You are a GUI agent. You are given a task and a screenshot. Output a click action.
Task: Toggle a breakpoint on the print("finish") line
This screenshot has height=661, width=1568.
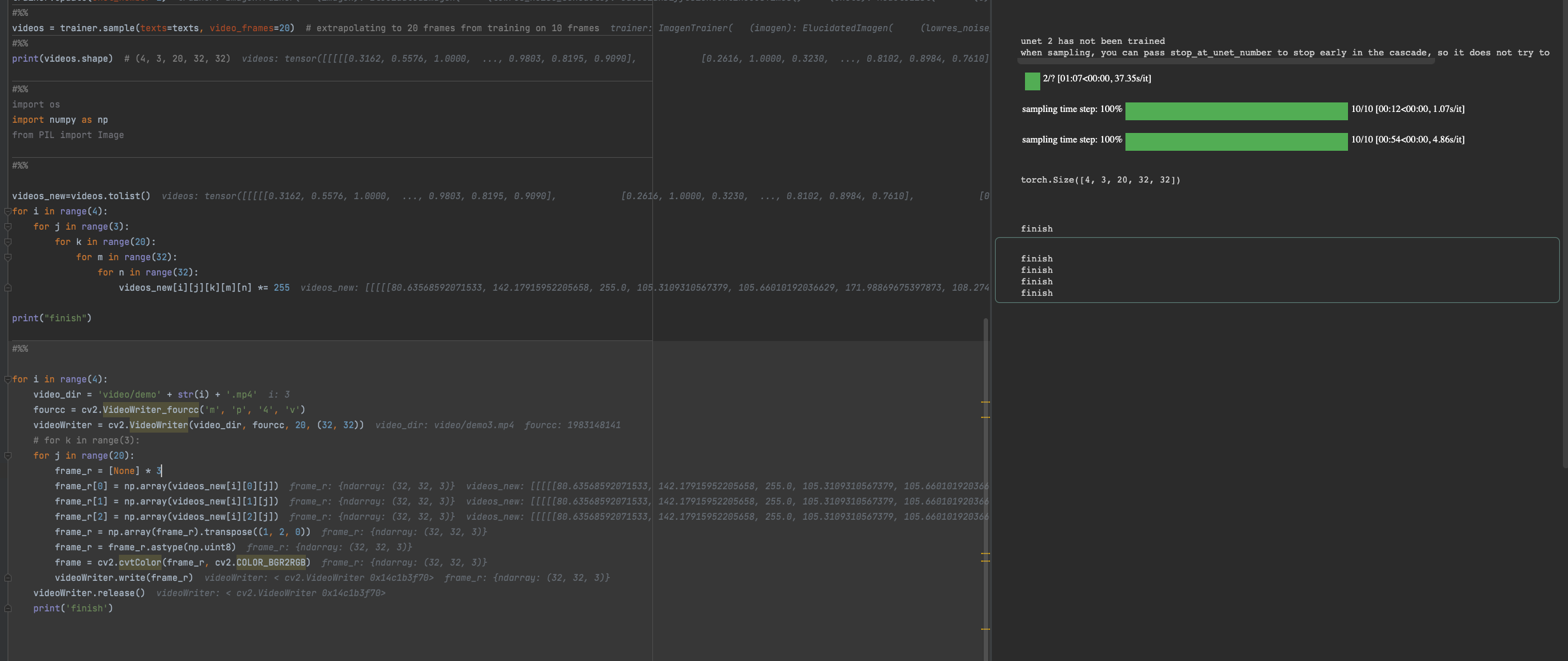pos(3,318)
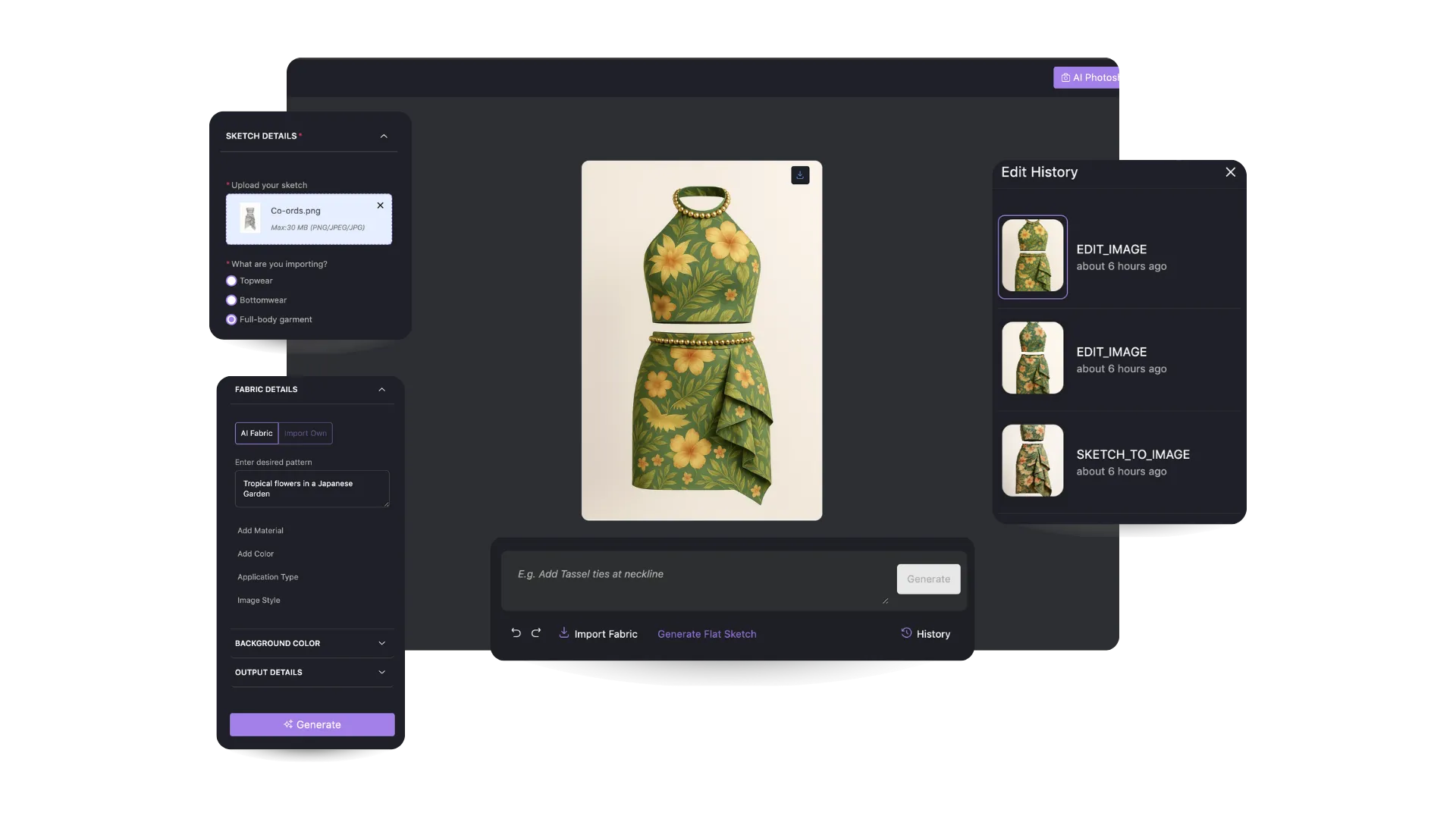This screenshot has height=819, width=1456.
Task: Click the download icon on the garment image
Action: (800, 175)
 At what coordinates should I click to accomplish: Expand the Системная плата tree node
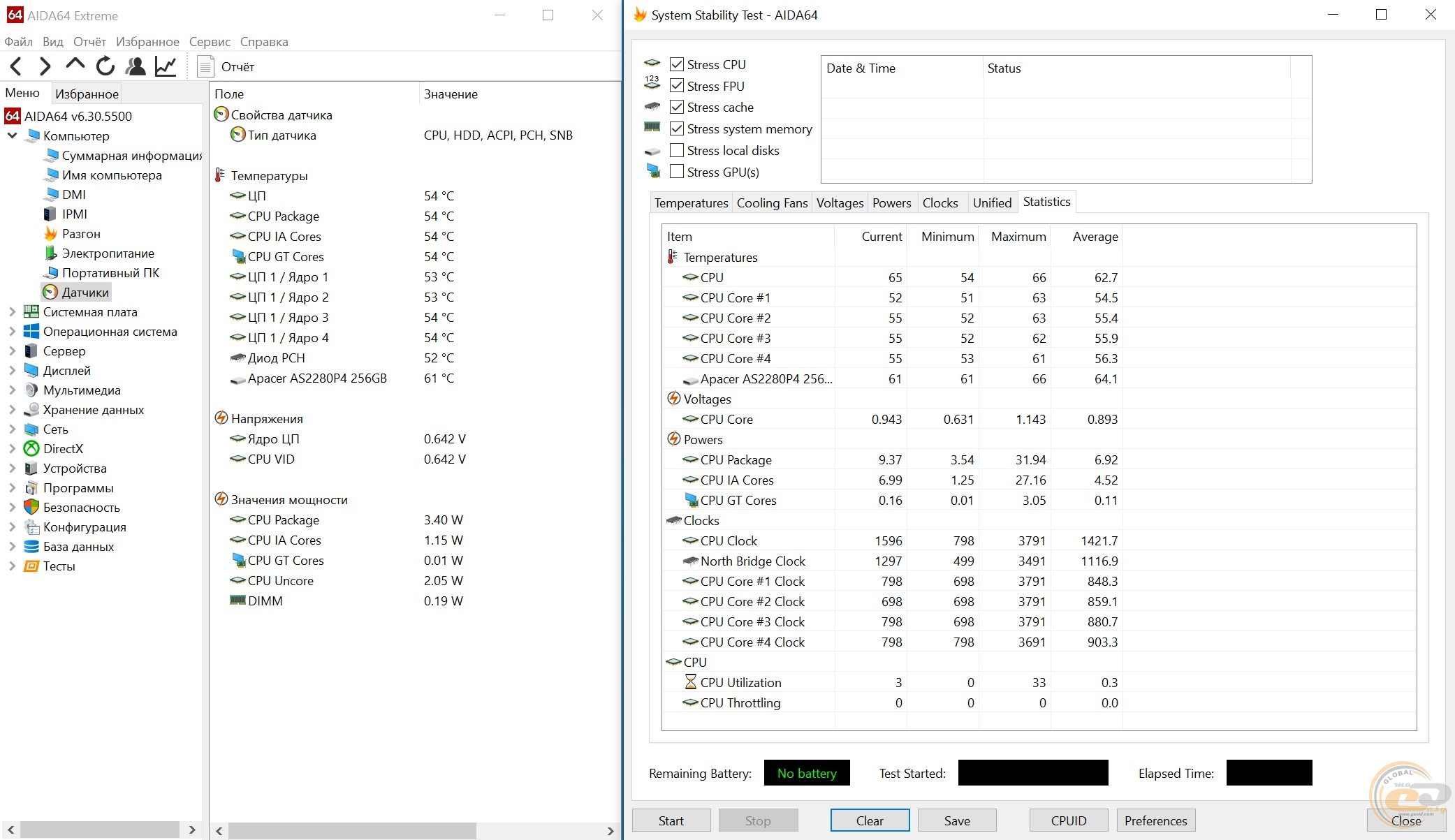click(12, 312)
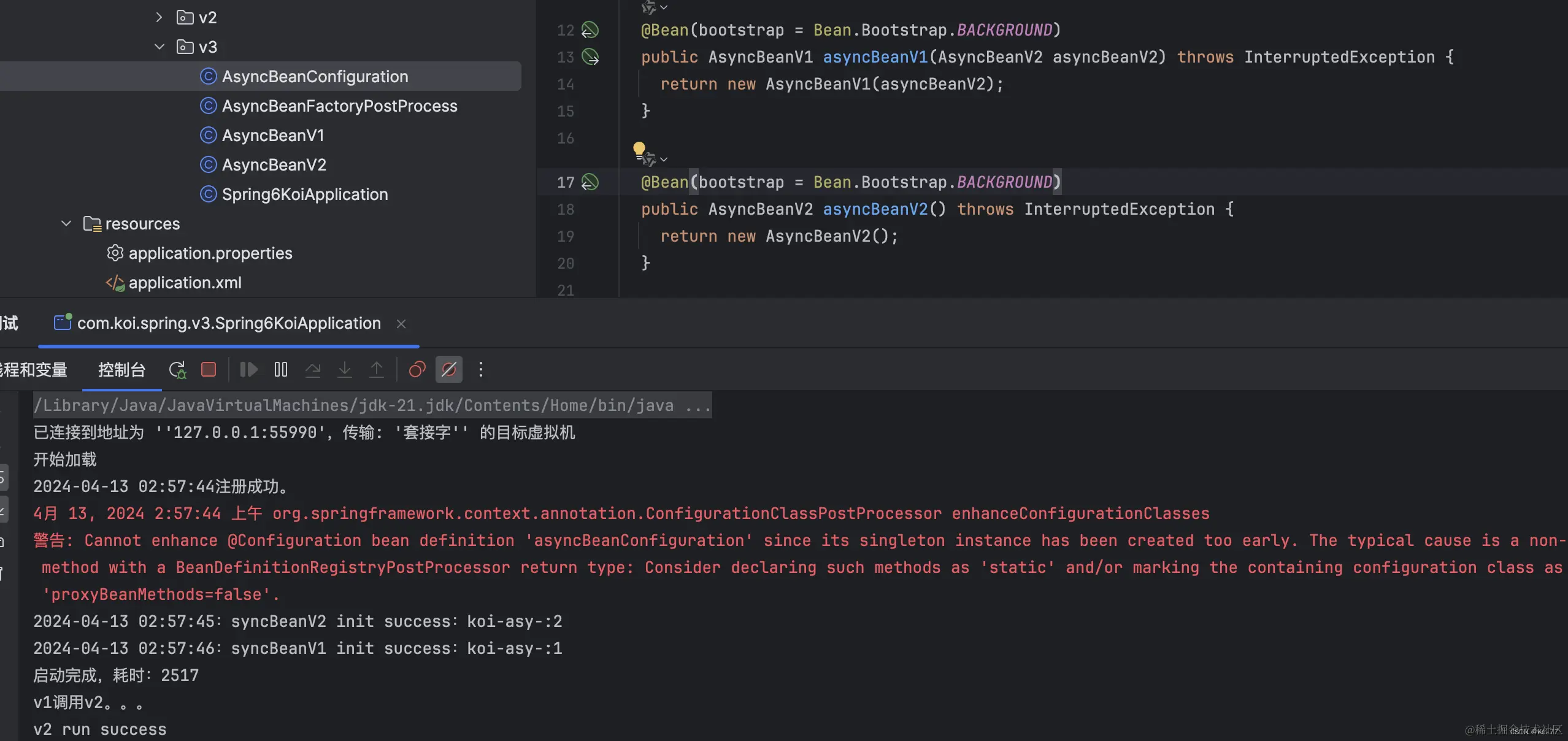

══════════

§ Activity: Your output must reproduce the material above in full, with no pictures.

§ Result of this task:
You are a GUI agent. You are given a task and a screenshot. Output a click action.
Task: Toggle a breakpoint on the print("finish") line
This screenshot has height=661, width=1568.
pos(3,318)
This screenshot has height=819, width=1456.
Task: Click the download icon on the garment image
Action: (800, 175)
 At what coordinates should I click to accomplish: Expand the Системная плата tree node
click(12, 312)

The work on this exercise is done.